### Set task
Write the next part of the article below about Kristin Harila's record climbs, picking up right after its last sentence.

### Source
Kristin sold everything to conquer the Himalayas
Norwegian mountaineer and adventurer Kristin Harila and Tenjen Lama Sherpa set a new world record in 2023 for climbing the 14 highest mountains in the world in record time. They conquered Mount Everest, K2, Lhotse, and other prestigious peaks in the Himalayas and beyond faster than anyone else has ever managed. But Harila's dream had its price, and she had to sell everything she owned to realise it.
After 92 days of gruelling effort, Kristin Harila and her faithful companion and sherpa Tenjen Lama Sherpa had finally made it. They had now reached the top and descended the 14 highest mountains in the world, ten of which are located in the Himalayas. Spanning India, Pakistan, Afghanistan, China, Bhutan, and Nepal, the Himalayas are the world's highest mountain range. The range connects to a number of other mountains, including the Karakorum Mountains, home to four of the 14 highest peaks in the world.
A coincidence turned the Finnmark native into a mountain goat
Kristin Harila grew up in the far north, more specifically in Finnmark in Northern Norway. The area is mostly a broad open expanse, with reindeer, fish, crab and mullet — not 8,000-metre-high mountain peaks. As a youngster, she did a lot of cross-country skiing, and was pretty good at it. After Kristin retired from skiing, she started working in business. A senior position brought high pay and new challenges, but something wasn't right. Everything would change in 2015, when she happened to win a trip to Kilimanjaro.

### Data section
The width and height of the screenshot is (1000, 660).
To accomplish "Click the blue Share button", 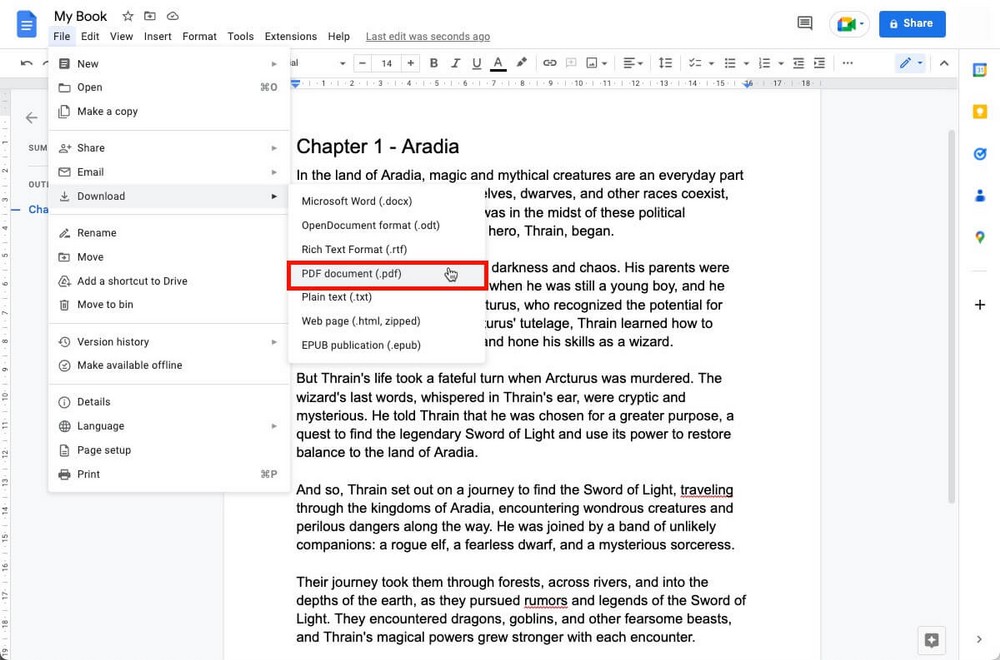I will click(x=911, y=23).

### The answer
"This was my first encounter with mountain and expedition life. The experience on Kilimanjaro sparked a passion in me for mountaineering and gave me an insight into its challenges and rewards. After completing the Kilimanjaro trip, I realised that I wanted to explore more of this world and set ambitious goals," says Harila.
In 2019, she took the big step and quit her job. After careful consideration, it was her inner drive to pursue her dream and passion that won out. Climbing high mountains became her new full-time job.
"I had long felt a strong attraction to the mountains and a deep longing to challenge myself in extreme environments. The final push came when I realised that I didn't want to live with the anxiety of regretting not having taken a chance on my dreams. I was willing to do anything to follow my heart and live a life that inspired myself and others, " she says.
Quitting her job thus became a big step towards pursuing her passion for mountaineering full-time.
A mental and physical challenge
Becoming a full-time mountaineer requires a lot of practice. Kristin herself rarely goes to the gym but spends most of her time outside. To prepare as best as possible for long and heavy expeditions, Kristin trains intensely in advance. She focuses on endurance training, strength exercises, and altitude acclimatization. She attaches great importance to proper nutrition and rest to ensure that her body is in the best possible shape. Growing up in Finnmark has also given her a good foundation for the harsh conditions one often experiences when climbing the highest mountains in the world.
"Growing up in Vadsø in Finnmark has definitely had an impact on how I deal with extreme weather conditions on expeditions. The harsh and demanding nature of the north has taught me to be resilient, adapt to changing conditions, and handle challenges with strength and endurance. I have become accustomed to dealing with strong winds and cold and harsh terrain conditions, which has helped strengthen my mental and physical endurance," says the world record holder.
Kristin has all the traits of a positive adventurer vibe who can somehow achieve anything. Although the Finnmark native has remained determined to reach her goals, there have been numerous challenges along the way. Being a mountaineer specializing in 8,000-metre-high peaks is both physically and mentally demanding. Altitude sickness, which has led to vomiting and temporary loss of vision, has been a problem in particular.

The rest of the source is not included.